If nothing untoward happened, then why the need to keep the full extent of Trump’s corrupt intent from seeing the light of day?

Time to call it ‘bribery’

Which brings us to another blow to the new GOP argument.

Randall Eliason, a professor of white-collar criminal law at George Washington University, has persuasively argued that Trump’s scheme is best described as “bribery," that is, the solicitation of a bribe:

The federal bribery statute, 18 U.S.C. 201, makes it a crime for a public official to corruptly demand, seek, receive, accept, or agree to receive or accept anything of value in exchange for being influenced in the performance of an official act.

Sondland has confirmed he told Ukraine that the investigations Trump demanded or sought (the thing “of value,” which the statute defines broadly) were the condition for unfreezing the military aid (the performance of the official act).

I’ve already shown why it’s impossible to believe Sondland communicated this without Trump’s direction. But that aside, the muzzled Mulvaney or Bolton could very likely confirm Trump’s intent.

As sitting president, of course, Trump is immune to prosecution. But as Eliason explains, criminal law can be helpful as a guide in defining presidential misconduct.
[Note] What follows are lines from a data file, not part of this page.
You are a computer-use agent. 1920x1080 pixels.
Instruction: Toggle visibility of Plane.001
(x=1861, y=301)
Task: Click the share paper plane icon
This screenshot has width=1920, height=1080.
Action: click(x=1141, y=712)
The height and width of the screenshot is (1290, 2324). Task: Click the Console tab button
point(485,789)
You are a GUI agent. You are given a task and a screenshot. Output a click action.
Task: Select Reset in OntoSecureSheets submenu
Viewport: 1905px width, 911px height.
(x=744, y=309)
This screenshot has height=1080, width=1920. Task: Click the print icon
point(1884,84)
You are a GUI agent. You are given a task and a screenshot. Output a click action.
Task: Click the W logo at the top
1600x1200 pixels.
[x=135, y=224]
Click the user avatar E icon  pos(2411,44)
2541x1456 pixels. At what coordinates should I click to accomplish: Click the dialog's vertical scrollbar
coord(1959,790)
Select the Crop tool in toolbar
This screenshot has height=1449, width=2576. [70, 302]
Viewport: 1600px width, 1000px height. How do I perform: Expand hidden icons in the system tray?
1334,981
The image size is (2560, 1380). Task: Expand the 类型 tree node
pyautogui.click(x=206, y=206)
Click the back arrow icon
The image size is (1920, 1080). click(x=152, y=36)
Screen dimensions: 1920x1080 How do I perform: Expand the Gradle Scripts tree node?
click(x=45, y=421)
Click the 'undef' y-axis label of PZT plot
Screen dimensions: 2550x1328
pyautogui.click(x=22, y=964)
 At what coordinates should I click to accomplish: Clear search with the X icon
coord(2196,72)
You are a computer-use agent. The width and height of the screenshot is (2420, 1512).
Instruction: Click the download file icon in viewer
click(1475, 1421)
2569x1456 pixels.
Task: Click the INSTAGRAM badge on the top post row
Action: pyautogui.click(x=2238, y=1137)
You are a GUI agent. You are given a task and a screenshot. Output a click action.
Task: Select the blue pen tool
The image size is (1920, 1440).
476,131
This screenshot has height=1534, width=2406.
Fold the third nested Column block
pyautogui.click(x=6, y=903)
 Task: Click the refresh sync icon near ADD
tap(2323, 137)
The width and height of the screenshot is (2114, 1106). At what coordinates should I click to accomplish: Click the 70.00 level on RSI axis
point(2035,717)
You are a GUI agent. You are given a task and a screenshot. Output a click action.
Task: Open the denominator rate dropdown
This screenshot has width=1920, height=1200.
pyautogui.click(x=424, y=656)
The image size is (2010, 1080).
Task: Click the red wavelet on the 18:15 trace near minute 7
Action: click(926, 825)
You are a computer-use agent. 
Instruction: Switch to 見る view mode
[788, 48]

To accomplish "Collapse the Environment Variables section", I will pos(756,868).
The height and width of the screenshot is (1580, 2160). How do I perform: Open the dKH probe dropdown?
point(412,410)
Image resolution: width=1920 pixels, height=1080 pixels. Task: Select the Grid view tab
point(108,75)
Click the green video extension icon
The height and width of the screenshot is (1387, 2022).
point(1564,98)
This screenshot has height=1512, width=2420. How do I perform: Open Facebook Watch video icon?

Indeed, it also can be used to evaluate the latest GOP defense. I asked Eliason whether the fact that the transaction was never consummated would be a defense in a bribery case. He emailed:

As a matter of criminal law, it is not a defense that the U.S. ultimately sent the aid or that Ukraine did not begin the investigations. Bribery law does not require that the quid pro quo be successfully consummated. The crime is the corrupt deal or demand itself -- the offer to exercise the power of your office in exchange for some personal benefit.

This is what this whole scandal has always been all about: Trump’s subversion of foreign policy to serve his own corrupt personal and political ends. He has demonstrated corrupt intent all throughout. And no amount of GOP spin can make that corrupt intent disappear.